# RT Rehab



## francist (Dec 1, 2019)

Got the little rotary table tuned up enough to actually do something. This is the one I bought a few weeks ago and right out of the gate I knew I was going to have to put some time into it.




I had intended to put together a more thorough play-by-play of what I did but it was starting to feel like a bit of a reach and wasn’t really that captivating. Most of it was just deburring and getting better fits on the parts, so this abridged version will have to suffice.

I stripped off all the ugly paint, cleaned up the dials, inked in the graduations so I could see them, and massaged as much lash as I could out of the worm assembly.




The casting itself was not too bad but I did clean up three of the edge faces on the shaper to get better fit for the dials as well as more consistent reference edges.




Probably the most fun was making new furniture for clamping the table and indicating the degree markings.

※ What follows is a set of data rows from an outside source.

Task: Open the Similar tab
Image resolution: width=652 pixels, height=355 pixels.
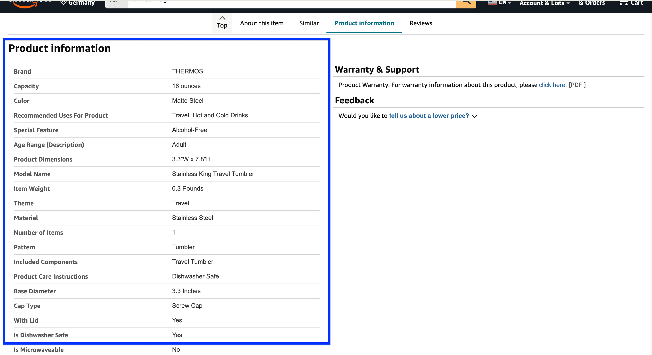Action: pos(309,23)
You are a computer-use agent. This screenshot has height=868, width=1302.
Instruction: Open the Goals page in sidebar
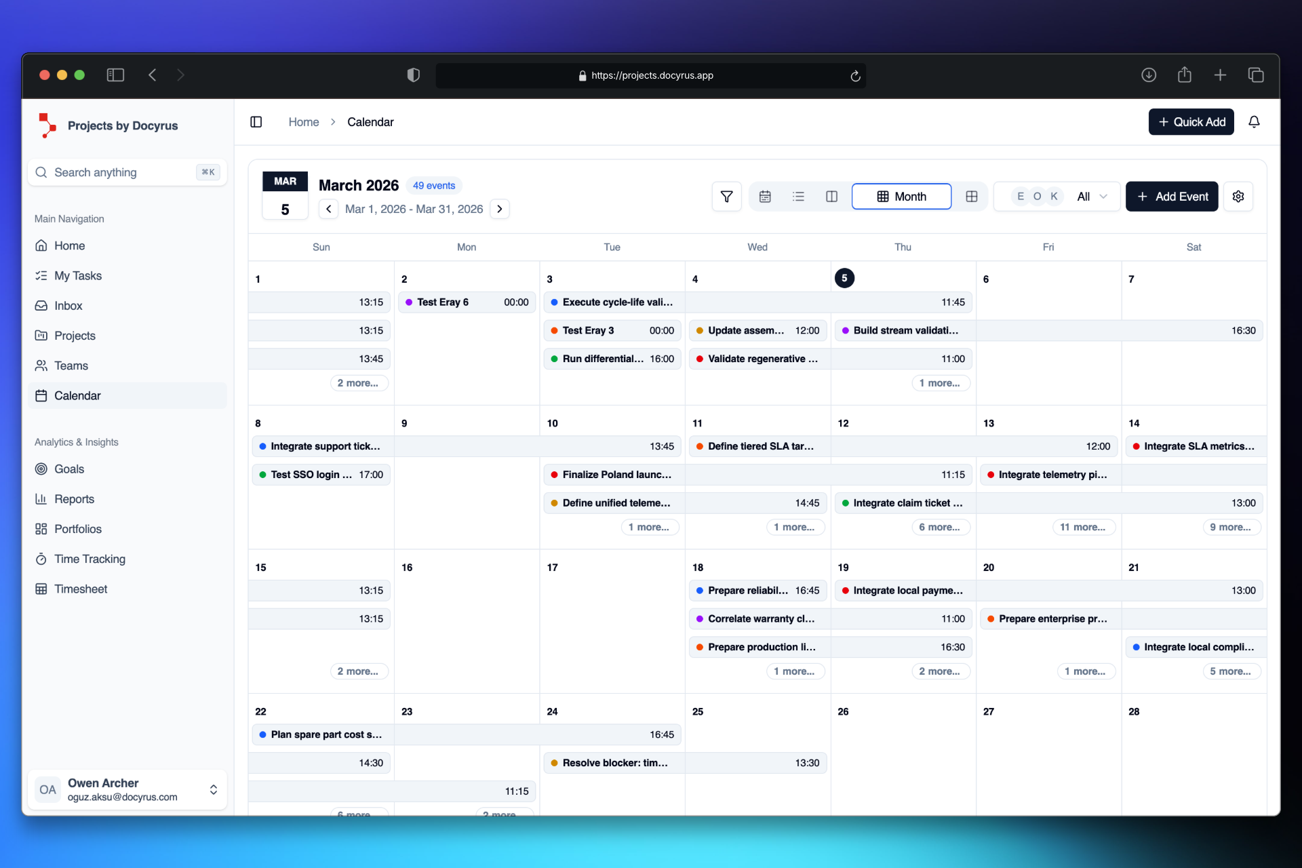point(68,469)
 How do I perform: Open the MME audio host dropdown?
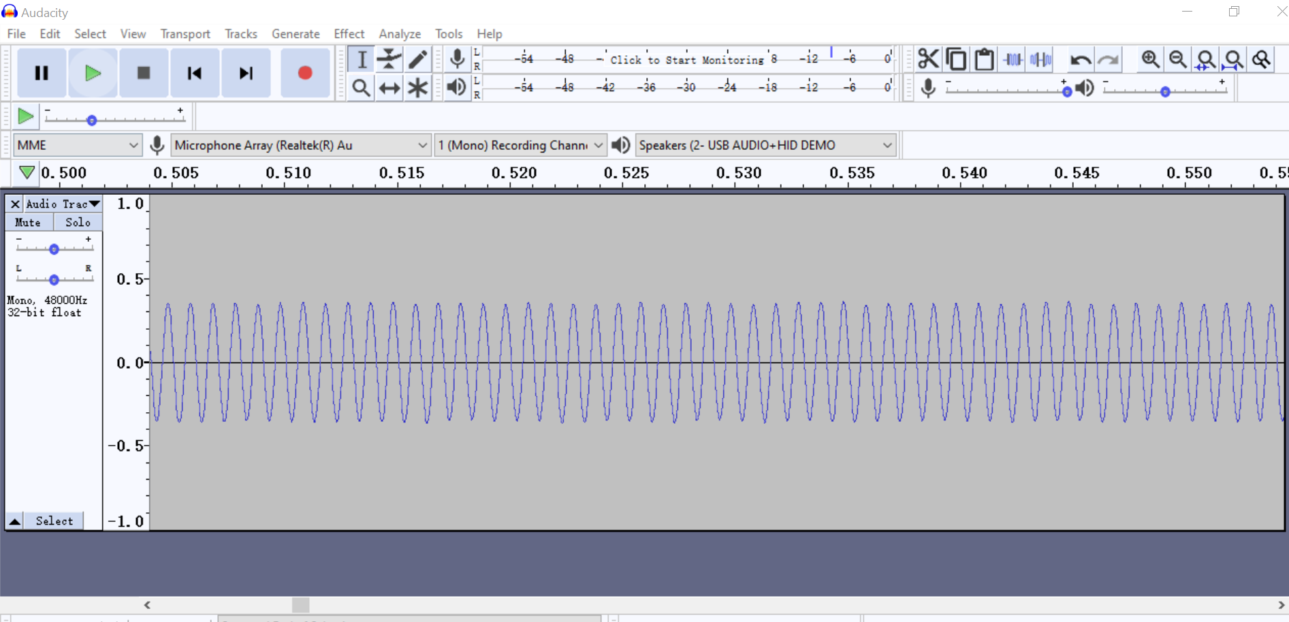[77, 144]
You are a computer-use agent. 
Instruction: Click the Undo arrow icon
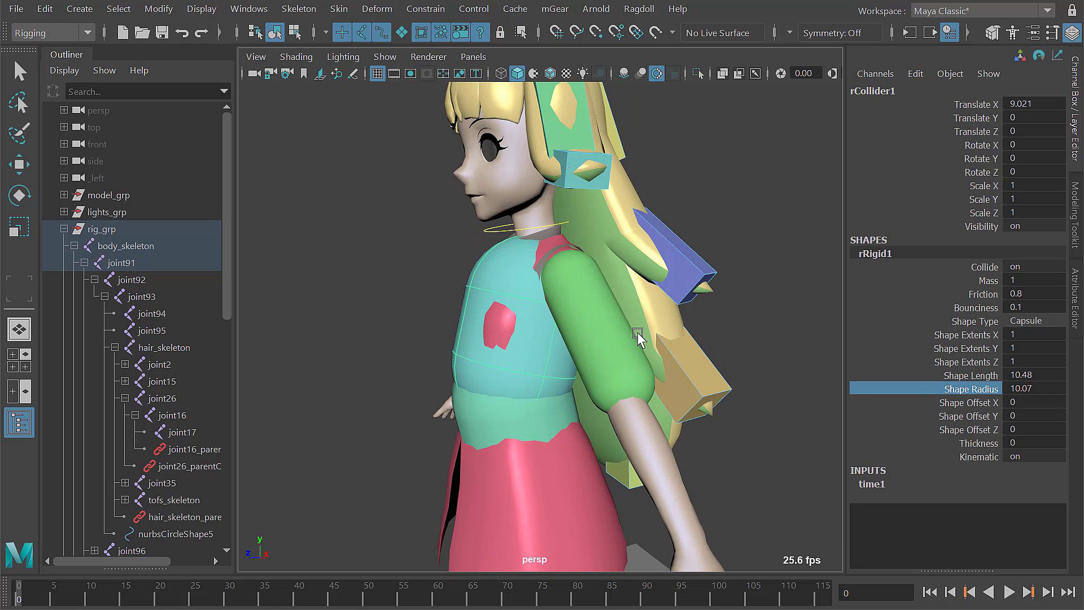point(182,33)
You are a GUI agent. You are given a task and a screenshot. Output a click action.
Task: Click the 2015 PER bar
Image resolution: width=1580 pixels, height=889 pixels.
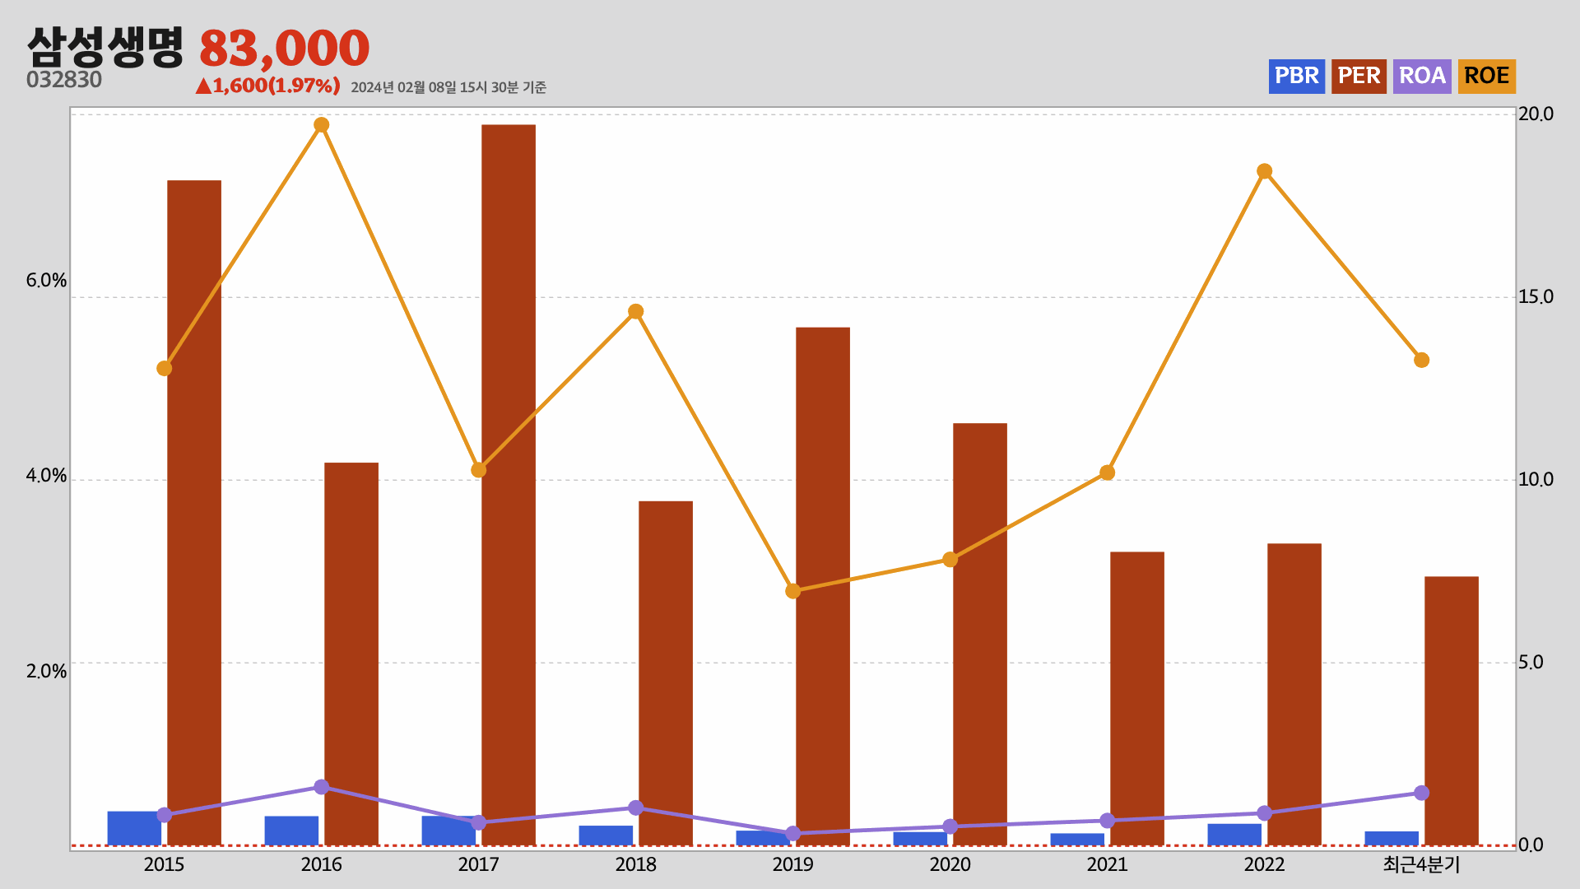(194, 512)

Nothing I did miraculously changed it into a super-smooth, ultra-precision tool, but it did make it a lot more pleasing to use. And in the process you always learn a whole bunch about how the thing works or is supposed to work, so there’s value just for that.




Thanks for looking!

-frank


----------



## DavidR8 (Aug 9, 2020)

Thanks for the write up Frank. 
What size is the table?


Sent from my iPhone using Tapatalk


----------



## francist (Aug 9, 2020)

DavidR8 said:


> What size is the table?


It’s a whopping 3-1/8” in diameter!


----------



## WCraig (Aug 9, 2020)

Very nice work!



francist said:


> ... cleaned up the dials, inked in the graduations so I could see them, and massaged as much lash as I could out of the worm assembly.


Could you expand a bit on the above?  What did you do with the graduation marking?  How did you remove backlash?

Craig


----------



## francist (Aug 9, 2020)

@WCraig 
The graduation markings were just so faint that they were difficult to see. For one thing they weren’t of even depth — some were shallower than others ( not sure if these are etched in, perhaps, or stamped, don’t know) and they didn’t stand out well. So I re-blacked them using some black enamel. I used to do this a lot when I worked with a silversmith making things like painted key tags and a signs — you place the enamel paint in the recesses and while it’s still wet carefully wipe the excess from the non-relieved areas. I use small slips of newsprint moistened with solvent (old telephone book pages were great when they made telephone books because they won’t scratch a polished surface) over a hard rubber block to remove the excess but not the paint in the recesses. Lacquer works better than enamel (fewer solids) but either can be done.

For the backlash, much of that was a result of the method of restraining the worm. There is an eccentric pin that loosely engages the tail end of the worm shaft so the mesh of the worm and table may be brought closer or further apart. With that brought closer into proximity much was gained. I also added a shim washer to the nut-end of the worm shaft where it passes through the knob to smooth things out there. Thirdly, the dog pin that engages into a groove around the worm shaft was really poorly fit, so a totally new one of those aided in tightening up the motion further. There’s quite a few things going on in one of those rather simple mechanisms, and a bit of slack here, a bit more there really starts to add up. Going through the entire thing from the ground up was really useful.

-frank


----------